• [Page]:
------
And here’s that same example in python:

import json
import requests

# Define the data.
gpxz_api_key = "ak_demo_apikey"
endpoint = "https://api.gpxz.io/v1/elevation/points"
latlon_coords = [
    (51.5317, -0.1770),
    (51.5378, -0.1846),
    (51.5398, -0.1872), 
]

# Build the query.
#
# Coords are separated by ',' points by '|'.
latlon_string = ""
for point in latlon_coords:
    latlon_string += str(point[0])
    latlon_string += ","
    latlon_string += str(point[1])
    latlon_string += "|"
latlon_string = latlon_string.rstrip("|")
params = {"latlons": latlon_string}
headers = {"x-api-key": gpxz_api_key}

# Make the request.
response = requests.get(
    endpoint,
    params=params,
    headers=headers,
)
response.raise_for_status()

# View the result.
data = response.json()
print(json.dumps(data, indent=4))

# {
#     "results": [
#         {
#             "elevation": 43.950146,
#             "lat": 51.5317,
#             "lon": -0.177,
#             "data_source": "england_2022_1m_dtm",
#             "resolution": 1
#         },
#         {
#             "elevation": 35.387238,
#             "lat": 51.5378,
#             "lon": -0.1846,
#             "data_source": "england_2022_1m_dtm",
#             "resolution": 1
#         },
#         {
#             "elevation": 37.162411,
#             "lat": 51.5398,
#             "lon": -0.1872,
#             "data_source": "england_2022_1m_dtm",
#             "resolution": 1
#         }
#     ],
#     "status": "OK"
# }

With the result as a dictionary, you can extract the information you need. For example, to pull out a list of elevations:

elevations = [result["elevation"] for result in data["results"]]

Requesting a single point with the multi-point endpoint

The /v1/elevation/points endpoint does accept a single point! Just use latlons=51.5398,-0.1872 instead of lat=51.5398&lon=-0.1872, and keep in mind you’ll still get a list of results (with a single result element!)

Batching points

The points endpoint is limited to 512 points per request. If you have more points than that (or need to handle user-generated point collections that may be larger than that), you’ll need to split your points into multiple batches of 512.

gpxz_batch_size = 512

import random

import requests

# For this example, randomly generate coordinates.
n_points = 2000
gpxz_batch_size = 512
lats = [random.uniform(-90, 90) for _ in range(n_points)]
lons = [random.uniform(-180, 180) for _ in range(n_points)]
latlons = zip(lats, lons)

# Simple function to split a list into batches.
def batch_list(items: list, batch_size: int) -> list[list]:
    batches = []
    index = 0
    while index < len(items):
        batch = items[index: index + batch_size]
        batches.append(batch)
        index += batch_size

    return batches

# Make the batch requests.
------
• [Recorded data]:
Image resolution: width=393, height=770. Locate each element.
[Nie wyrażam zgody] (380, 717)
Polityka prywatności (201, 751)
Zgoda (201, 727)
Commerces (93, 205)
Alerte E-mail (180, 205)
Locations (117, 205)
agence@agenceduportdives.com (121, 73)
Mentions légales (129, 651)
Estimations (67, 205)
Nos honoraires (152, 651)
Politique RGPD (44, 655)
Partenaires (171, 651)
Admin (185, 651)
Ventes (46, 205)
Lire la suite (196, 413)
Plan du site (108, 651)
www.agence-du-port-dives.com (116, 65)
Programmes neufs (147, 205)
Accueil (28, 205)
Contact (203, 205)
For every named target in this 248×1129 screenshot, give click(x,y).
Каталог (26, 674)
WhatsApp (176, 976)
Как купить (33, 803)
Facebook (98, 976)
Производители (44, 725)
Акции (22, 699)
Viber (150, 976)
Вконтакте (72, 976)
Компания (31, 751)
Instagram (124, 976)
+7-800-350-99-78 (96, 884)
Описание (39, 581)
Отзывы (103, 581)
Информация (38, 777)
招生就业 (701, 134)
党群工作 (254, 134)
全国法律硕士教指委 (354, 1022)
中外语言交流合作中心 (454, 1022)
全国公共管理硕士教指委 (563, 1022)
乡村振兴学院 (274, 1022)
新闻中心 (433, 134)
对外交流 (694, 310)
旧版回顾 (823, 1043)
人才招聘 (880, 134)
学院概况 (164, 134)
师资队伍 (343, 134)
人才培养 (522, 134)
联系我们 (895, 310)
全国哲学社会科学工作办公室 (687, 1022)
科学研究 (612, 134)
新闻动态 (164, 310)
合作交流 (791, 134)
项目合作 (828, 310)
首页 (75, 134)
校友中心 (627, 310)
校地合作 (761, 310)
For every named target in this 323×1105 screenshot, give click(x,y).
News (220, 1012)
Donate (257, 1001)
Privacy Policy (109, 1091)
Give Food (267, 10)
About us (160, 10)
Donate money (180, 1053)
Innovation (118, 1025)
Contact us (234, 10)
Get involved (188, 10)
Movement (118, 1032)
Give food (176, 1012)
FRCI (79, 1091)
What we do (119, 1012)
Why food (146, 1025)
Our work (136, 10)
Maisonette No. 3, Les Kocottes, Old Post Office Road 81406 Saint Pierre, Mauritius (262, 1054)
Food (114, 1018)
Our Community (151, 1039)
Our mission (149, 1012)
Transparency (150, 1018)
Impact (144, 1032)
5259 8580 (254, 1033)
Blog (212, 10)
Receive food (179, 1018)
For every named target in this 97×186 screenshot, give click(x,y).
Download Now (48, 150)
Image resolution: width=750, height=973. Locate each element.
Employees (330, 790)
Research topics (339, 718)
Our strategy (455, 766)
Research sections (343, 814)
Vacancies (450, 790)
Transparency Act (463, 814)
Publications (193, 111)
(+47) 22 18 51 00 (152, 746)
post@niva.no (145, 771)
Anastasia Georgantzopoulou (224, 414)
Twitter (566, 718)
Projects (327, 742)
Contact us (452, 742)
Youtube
------
Can you transcribe the elevation API page from "# Simple function" to "batches.append(batch)"? Use only the elevation API page.

• [Solution]:
# Simple function to split a list into batches.
def batch_list(items: list, batch_size: int) -> list[list]:
    batches = []
    index = 0
    while index < len(items):
        batch = items[index: index + batch_size]
        batches.append(batch)